The makers of ‘Udta Punjab‘, who had moved the Bombay High Court against CBFC’s demands for multiple cuts, today hailed the verdict, calling it a “landmark judgement” and a victory for the entire film industry.
“The hard work of the lawyers has paid. I am terribly pleased with the verdict. I hope films will be viewed in context and there won’t be a blanket on cinema,” Abhishek Chaubey told reporters here, outside the high court.
“Today I salute the courage of my producer and the hard work that my lawyers have put. Now, the film has been passed and we’re going to fight for the release on June 17. I am terribly pleased with the verdict and relieved,” he said.
The Central Board of Film Certification (CBFC) had earlier sought 89 cuts in Shahid Kapoor-starrer ‘Udta Punjab’.
Subsequently, Anurag Kashyap, who is one of the producers of the film, had moved the high court against CBFC’s decision.
The HC today cleared the release of ‘Udta Punjab’, but directed the filmmaker to delete a urination scene from the movie, and also asked for a revised disclaimer.
The HC said it did not find anything in the film’s script that shows the state in the bad light or affects the sovereignty or integrity of India as it was claimed by CBFC.
The court also said that CBFC is not empowered by law to censor films, as the word censor is not included in the Cinematograph Act.
Co-producer Anurag Kashyap, who was at the forefront of the fight, simply tweeted, “I believe” after the verdict came out.
“A judgement for the whole film industry not just us, its awesome,” said co-producer Madhu Mantena Verma.
Meanwhile, CBFC’s CEO Anurag Srivastav told PTI, “We acknowledge the verdict of the Bombay High Court.
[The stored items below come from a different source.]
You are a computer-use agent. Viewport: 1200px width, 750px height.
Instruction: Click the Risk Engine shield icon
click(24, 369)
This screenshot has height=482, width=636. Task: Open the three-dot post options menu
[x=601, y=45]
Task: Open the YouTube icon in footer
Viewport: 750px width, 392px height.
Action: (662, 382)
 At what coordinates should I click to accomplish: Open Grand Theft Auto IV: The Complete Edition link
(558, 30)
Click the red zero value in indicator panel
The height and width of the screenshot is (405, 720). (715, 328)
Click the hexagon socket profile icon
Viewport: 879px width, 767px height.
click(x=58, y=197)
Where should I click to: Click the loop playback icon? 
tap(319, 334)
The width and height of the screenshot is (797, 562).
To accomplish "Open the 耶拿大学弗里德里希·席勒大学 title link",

We work as per the guidelines. We work in difficult conditions and try to be honest with a film.”
The film, based on the drug problem in Punjab, has been in the news since an examining committee, headed by CBFC chairperson Pahlaj Nihalani, asked the makers to edit close to 30 minutes of the movie citing the use of cuss words.
The makers decided to challenge the examining committee’s decision and approached the revising committee. The revising committee then asked the filmmakers to effect 89 cuts, including the removal of word “Punjab” from the film.
The NDA-ruled Punjab, incidentally, goes to polls next year.
Director Sudhir Mishra said, “The verdict is fantastic. It makes me proud. This is great that the court has stood by young filmmaker Abhishek Chaubey who makes interesting and relevant films. The other filmmakers will now think freely.”
Filmmaker Karan Johar tweeted, “And justice there is!!!!!!!!!… as a filmmaker I feel empowered and relieved!!!!”
Madhur Bhandarkar told PTI that, “It is a landmark judgement. It is a great victory for everyone connected with the movie and the film industry. The honourable court has given a positive judgement.”
“I have always faced problems with the board since ‘Chandni Bar’ to ‘Calendar Girl’… So today it is a victory of filmmakers,” he said.
Director Neeraj Ghaywan said it was an overall win for the makers.
“Landmark judgement! Bombay HC has reminded CBFC that its job is to certify and not censor. It will set a precedent for future films. Yes, one shot was deemed ‘not necessary’ by the HC, which is bad but I am happy for the larger win. Change will come, slowly,” he said.
“The triumph of Udta Punjab is the victory of democracy. And a victory for the spirit that does not give in or give up, ” said Dia Mirza.
“Thank you Judiciary for giving back the makers of Indian cinema their right to express,” wrote Ashoke Pandit.
Music composer Vishal Dadlani congratulated the makers, “Congrats, everyone who supported freedom! It isn’t over, though. Punjab/Haryana are still to issue certificates.”
Producer-director Vikram Bhatt said, “Today is our independence day. ‘Udta Punjab’ is not just a film anymore. It is a movement and one that has ended in the victory of democracy.”
Noted film producer Mukesh Bhatt told PTI, “As a filmmaker and President of Film & Television Producers Guild of India, I am a very relieved man today. The entire film fraternity was worried thinking what was ahead of us. We thought this was the end of the tunnel.”
“The verdict has re-enforced our faith in judiciary. We don’t want a watchdog sitting on top of our heads, cutting the wings of creativity. The board must realise we need to change with times. Today in the age of internet and self-regulation you cannot create archaic laws,” he said.